In about half an hour one of the doormen came haltingly and timidly to my desk and said, “Mr. Secretary, there is a rumor that the President has been shot.” I seemed suddenly congealed but managed to say with only a fairly good imitation of nonchalance, “Nonsense! The President has no enemies and the story cannot possibly be true,” but even as I said the words there flashed through my mind the memory of the terrific clash between the President and the Conkling group over federal patronage and the possibility of sinister consequences. The thought was promptly dismissed as not only fantastic but unjust to the senator. Hardly had the doorman retired abashed by my rebuff when the mounted messenger, Sheridan, literally staggered to my desk, saying, “Oh, Mr. Secretary, it’s true, they are bringing the President to the White House now.” A disordered mind [Charles J. Guiteau], influenced perhaps by the recent acrimonious contest, did a deed in a second which plunged a nation into gloom, brought the deepest anguish to a loving and devoted family, and condemned a gallant gentleman to eighty days of suffering and ultimate death. No experience of mine in after life offered such a shock. The temple had fallen, and the idols lay shattered.
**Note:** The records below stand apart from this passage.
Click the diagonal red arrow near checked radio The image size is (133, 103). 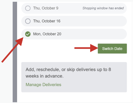[x=12, y=50]
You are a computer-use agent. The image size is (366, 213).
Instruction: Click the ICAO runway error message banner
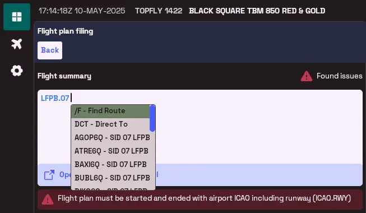click(x=200, y=199)
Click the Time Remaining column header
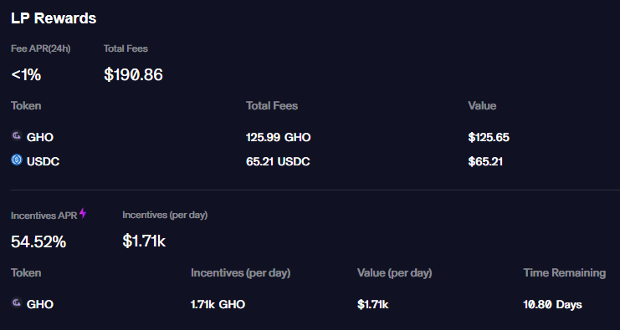620x330 pixels. 564,272
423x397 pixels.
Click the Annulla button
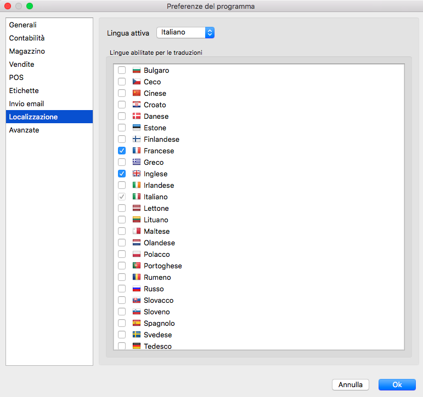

Even in moments of greatest misery, homely tasks have to be performed, and perhaps they tide us over the worst. The steward was told to prepare a room and bed with all speed. I ordered the gates of the grounds closed, telegraphed the chief of police for a temporary but adequate detail of officers, and requested the War Department to take charge of the proper protection of the situation especially as it affected the Commander in Chief of the Army. Instructions were issued that only officials and newspaper men were to be admitted, and they were given passes which ensured them access at all times to my office in order that full and accurate information could be given to the public. The President had been placed on a pile of mattresses commandeered from a Pullman car and arranged in an express wagon. From the windows, we watched the slowly moving improvised ambulance. Just before it reached the White House I went to the south portico to receive my wounded chief, and as they bore him carefully up the stairway his hand feebly moved in recognition and around his lips hovered a wan smile.
The Executive Mansion was quickly organized into a miniature hospital. All the pomp and circumstance of the previous days vanished. The affectionate interest of a great nation was centered around the sufferer’s bed.